On the privacy front, Recall will never collect images from private browsing sessions, and users can choose apps and websites to ignore, choose how long to keep Recall images, and delete a time range or all content from an app if it's accidentally collected.
Encryption and virtualization in Windows Recall
In addition to those options for users, Microsoft has also properly encrypted all sensitive aspects of Recall, including the collection of snapshots. To access the images, the computer must be authenticated with Windows Hello, using a fingerprint, facial recognition, or a PIN.
"Recall leverages Windows Hello Enhanced Sign-in Security to authorize Recall-related operations," explained David Weston, Vice President Enterprise and OS Security, in the Microsoft post.
"This includes actions like changing Recall settings and run-time authorization of access to the Recall user interface (UI). Recall also protects against malware through rate-limiting and anti-hammering measures. Recall currently supports PIN as a fallback method only after Recall is configured, and this is to avoid data loss if a secure sensor is damaged."

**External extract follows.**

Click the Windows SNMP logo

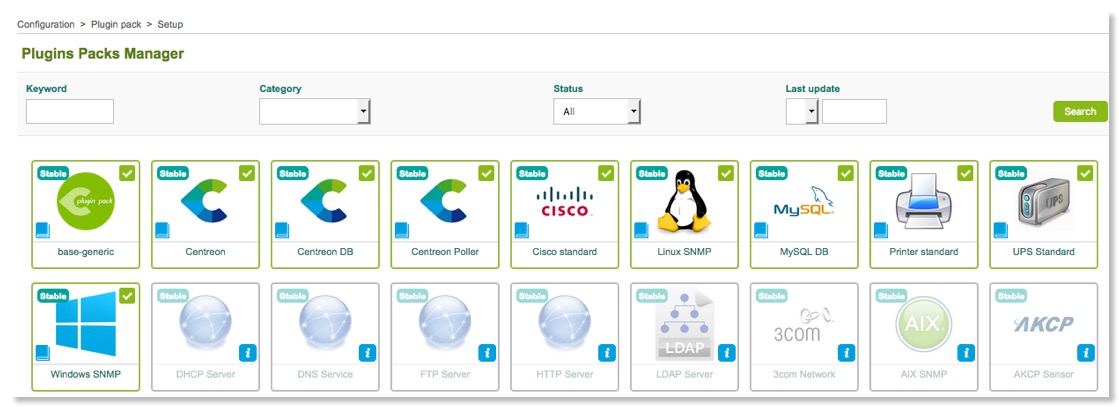coord(85,325)
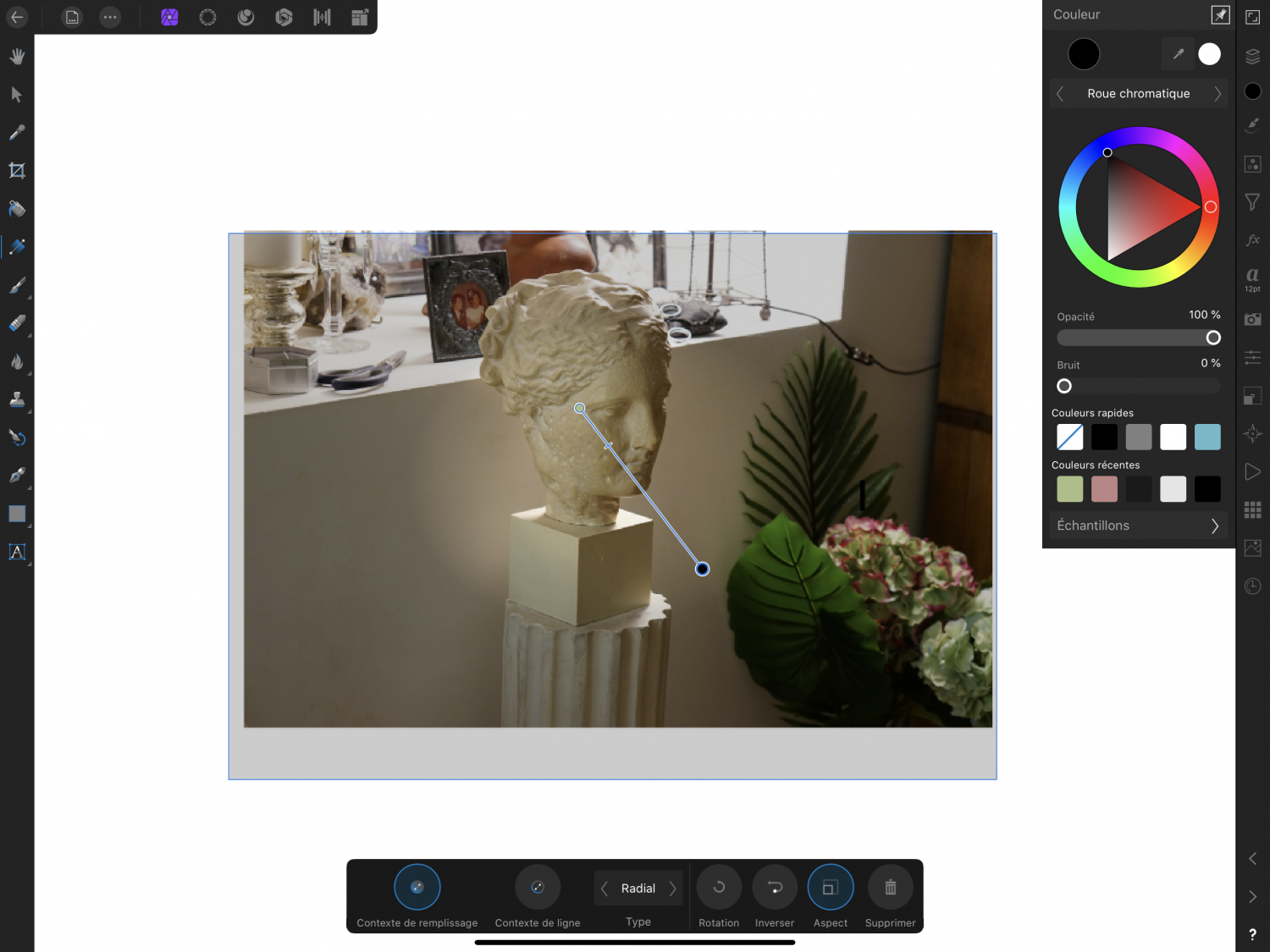Select the Flood Fill tool
This screenshot has height=952, width=1270.
[x=17, y=209]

Core to that is enclosing the snapshot system, search and images inside a virtualization-based security enclave (VBS Enclave).
"Within Recall, the services that operate on screenshots and associated data or perform decryption operations reside within a secure VBS Enclave," Weston said. "The only information that leaves the VBS Enclave is what is requested by the user when actively using Recall."
Accessing that sectioned off area requires credentials, he added. "This area acts like a locked box that can only be accessed after permission is granted by the user through Windows Hello," Weston said. "VBS Enclaves offer an isolation boundary from both kernel and administrative users."
Change enough?
Those security features sound like what should have been in place when Recall was first unveiled — but why weren’t they included? Weston said Microsoft saw Recall as a preview product with security still in development, and after the backlash moved up that work to include said features at launch.
"It’s not just about Recall, in my opinion we now have one of the strongest platforms for doing sensitive data processing on the edge and you can imagine there are lots of other things we can do with that,” Weston told The Verge.
“I think it made a lot of sense to pull forward some of the investments we were going to make and then make Recall the premier platform for that.”
Recall history
Microsoft first unveiled the Recall tool back in May, instantly sparking a backlash centered on privacy as well as security — despite the fact Recall was only intended to be made available on Copilot+ PCs and not rolled out to all Windows machines.
Security experts immediately criticized the tool, with one former Microsoft employee calling it a "new security nightmare", saying the feature fundamentally undermines Windows security.
The feature announcement also caught the attention of the UK data watchdog, the Information Commissioner's Office, which said at the time it was "making enquiries with Microsoft to understand the safeguards in place to protect user privacy."
The furor led Microsoft to delay the feature's availability. Recall was first supposed to be released in mid June, but that was delayed for further security testing and would be initially released as a preview via the Windows Insider Programme in the "coming weeks".
In August, that was pushed back to October; now, the tool won't be available until November.
Then, at the beginning of September, careful Windows watchers spotted an option to uninstall the tool in a preview version of the OS. However, Microsoft noted the setting's inclusion in the Windows Control Panel was a mistake.
The ICO last week said it had nothing to add on the looming Recall launch, but after the Microsoft news acknowledged the "series of changes" and said it would continue to assess the product before launch.